The Monero community has created a working group to combat the problem of malware in the mining sector by making available educational resources online and answering questions on how to avoid extracting malware. The individuals behind the project, along with the community, are not willing to compromise the security of its blockchain or the centralization of the risk of mining by modifying its system to favor specialized equipment, such as mining platforms or ASICs.
Malware mining a problem
It is estimated that 5% of all outstanding XMR has been extracted using malware. Mining malware can also account for about 2% of the hashrate supplied to the Monero network. It is estimated that mining schemes related to Monero account for 84% of all instances of mining malware. Miner malware cases have also raised an appalling $ 108 million in XMR illicitly mined for their "owners".

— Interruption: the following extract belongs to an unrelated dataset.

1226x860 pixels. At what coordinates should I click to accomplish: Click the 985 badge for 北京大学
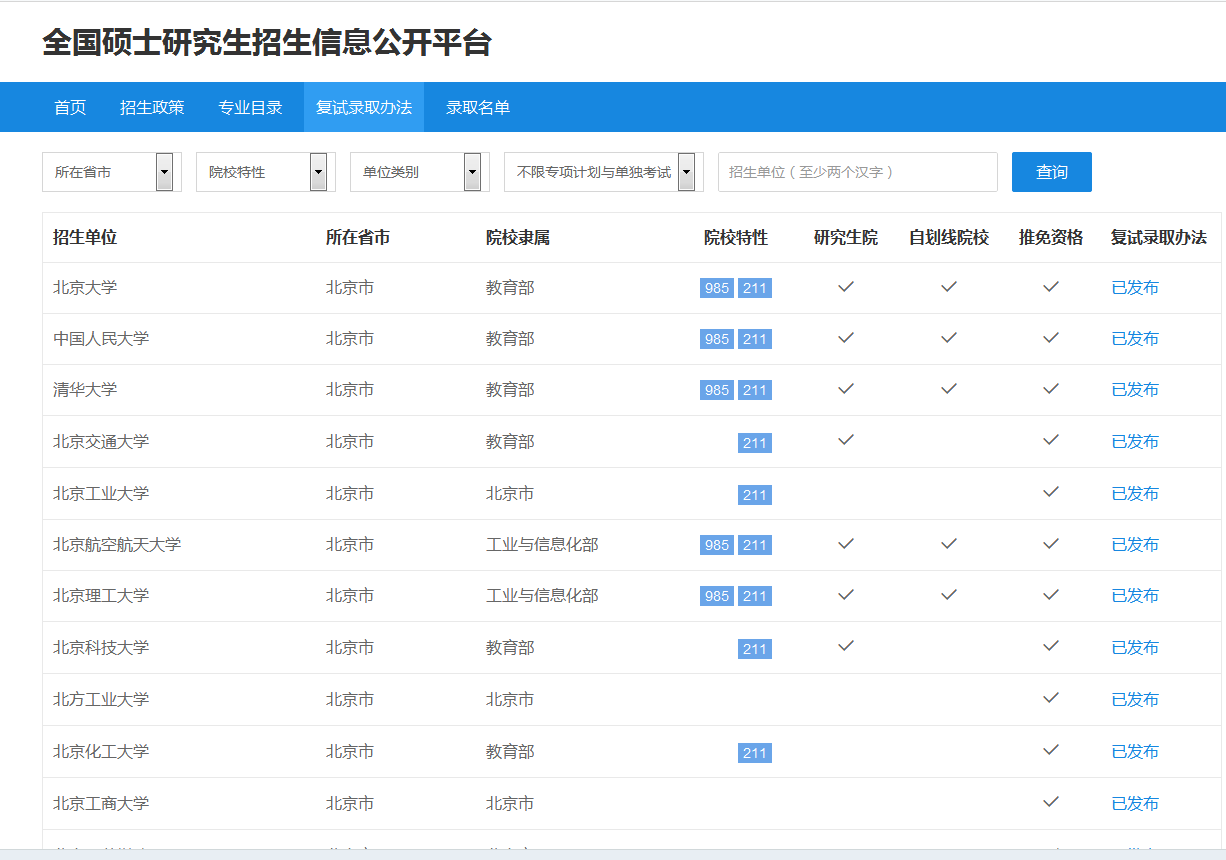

These figures include only malicious software that has infected desktops and laptops, not mining attacks in browsers known as cryptography. Cryptojacking has been listed as one of the major cybersecurity threats that has affected around 50,000 websites.
Monero recognizes the trade-off between risk of data mining malware and censor-proof cryptocurrency
The Monero community condemns malware and encryption but is not willing to compromise the usability of Monero as a "privacy currency" that can not be disturbed by a centralized authority. Because ASIC resistance is a special concern, Monero generally modifies the PoW algorithm slightly with each fixed fork to ensure that ASICs do not have a special advantage during XMR extraction.
Monero cites the fact that only a few manufacturers create ASICs for XMR extraction and may be vulnerable to the requirement that a "kill switch" be included in their miners, which could allow ASICs to be shut down remotely or otherwise disturbed. Governments could eventually request "mining licenses" for ASIC owners, while power companies announced that they would increase their tariffs for known operators of mining rigs. Individuals who extract XMR with Honeyminer on their desktops may be able to fly under the radar, but someone who runs a mining farm in the basement may eventually be investigated with the charge of using excess electricity for an illegal operation.
Monero's mining was also used for positive purposes, such as raising funds for UNICEF Africa, BailBloc and Change.org. Visitors to the official websites of these three organizations can agree to extract XMR to help fund non-profit organizations. Some websites have also offered visitors the chance to choose between mining cryptocurrency or advertising while visiting sites.
For these reasons, the Monero community is unwilling to compromise its reputation as a decentralized, hard-to-kill and relatively private cryptocurrency to block malware and cryptography. However, he is willing to educate the public on what to do if he visits a website or downloads something, and it appears that his computer is running unusually slow. It could mean that the website has been hijacked by illicit mining software or have just downloaded mining malware.